→ **GIVEN EXERCISE**: Can you turn the entries, starting with the line containing "Expand the Kinosaal tree node" and going on through the line containing "point(63,325)", into a Markdown table with a Row column for the row number and a Line column for the line, skipping any blank lines? Leave the pictures out of your answer.

→ **EXCERPTED RECORDS**:

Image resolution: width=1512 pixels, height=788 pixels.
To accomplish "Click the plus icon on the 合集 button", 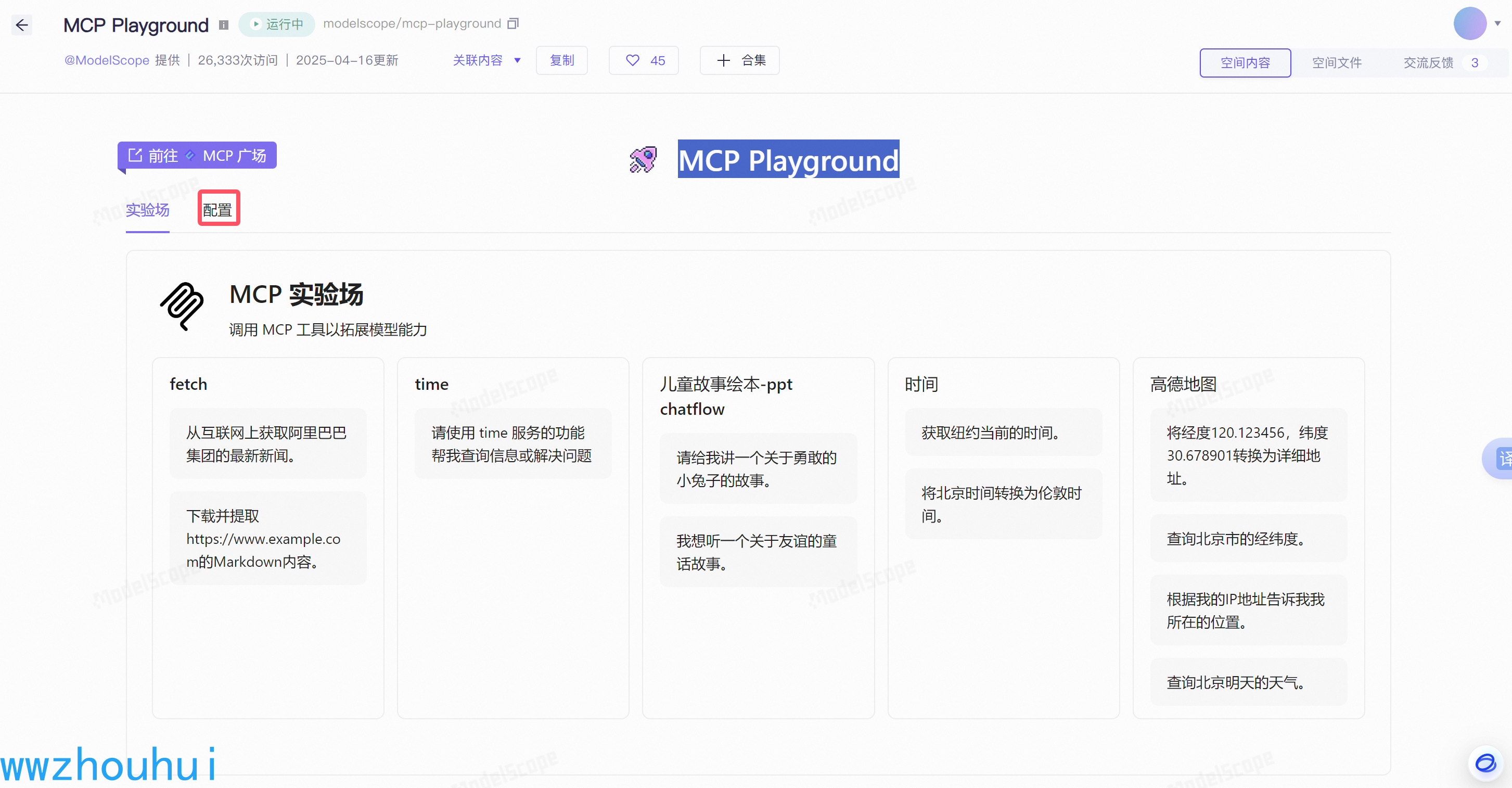I will click(x=723, y=60).
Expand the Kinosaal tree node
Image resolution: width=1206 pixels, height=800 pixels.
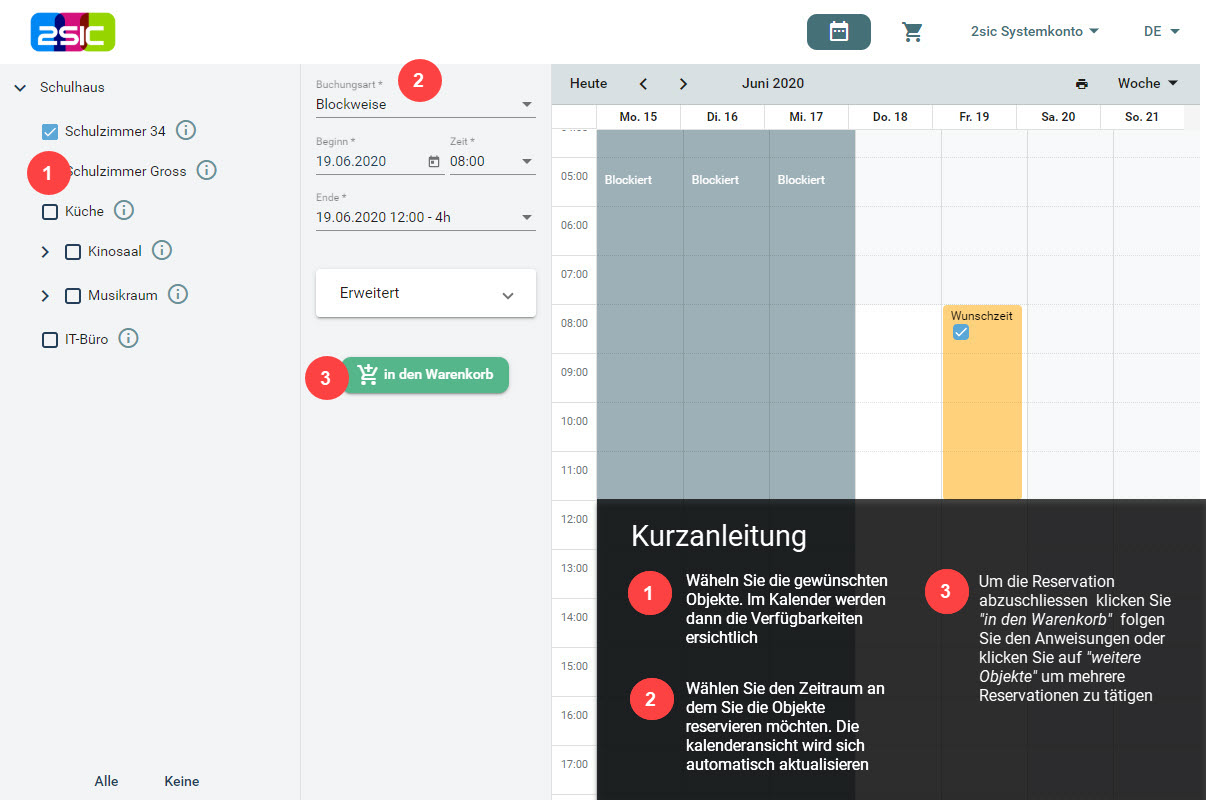click(45, 252)
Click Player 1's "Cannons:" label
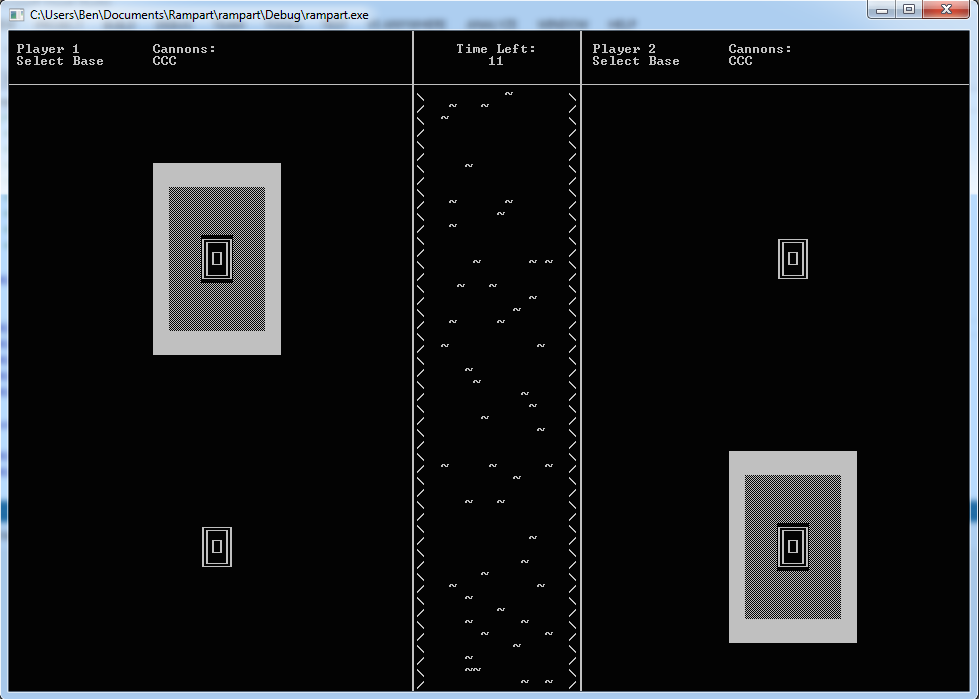Screen dimensions: 979x699 click(184, 49)
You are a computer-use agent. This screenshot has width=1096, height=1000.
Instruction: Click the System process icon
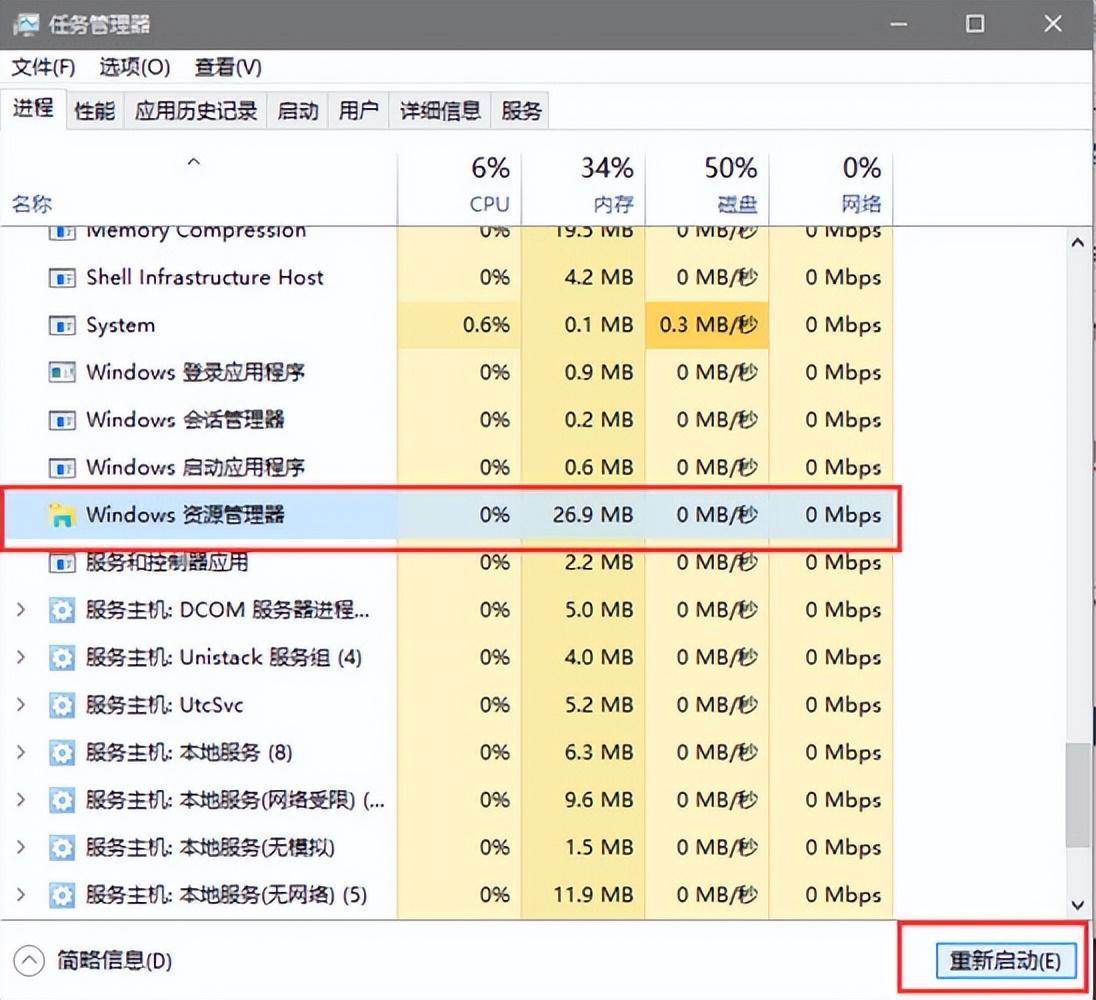point(63,325)
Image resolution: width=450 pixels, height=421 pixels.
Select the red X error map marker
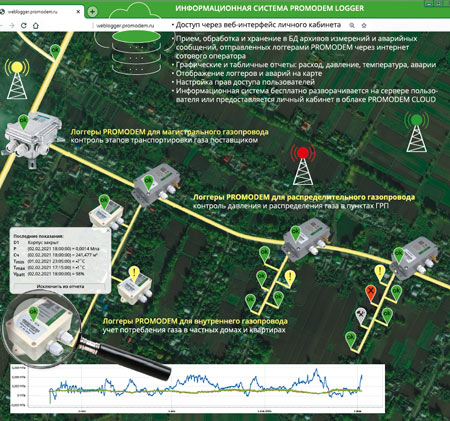point(370,293)
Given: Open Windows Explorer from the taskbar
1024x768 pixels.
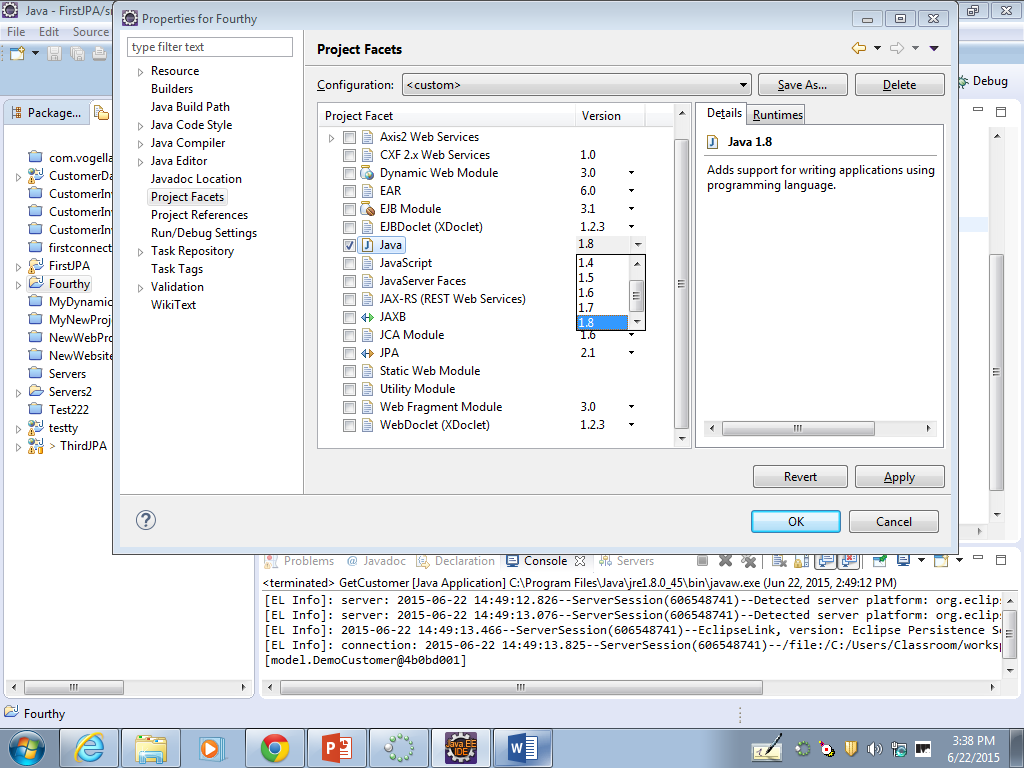Looking at the screenshot, I should pos(151,747).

→ **OUTPUT OF THE TASK**:
| Row | Line |
|---|---|
| 1 | Expand the Kinosaal tree node |
| 2 | Image resolution: width=1206 pixels, height=800 pixels. |
| 3 | click(45, 252) |
| 4 | Click Player 1's "Cannons:" label |
| 5 | Screen dimensions: 979x699 click(184, 49) |
| 6 | You are a computer-use agent. This screenshot has width=1096, height=1000. |
| 7 | Instruction: Click the System process icon |
| 8 | point(63,325) |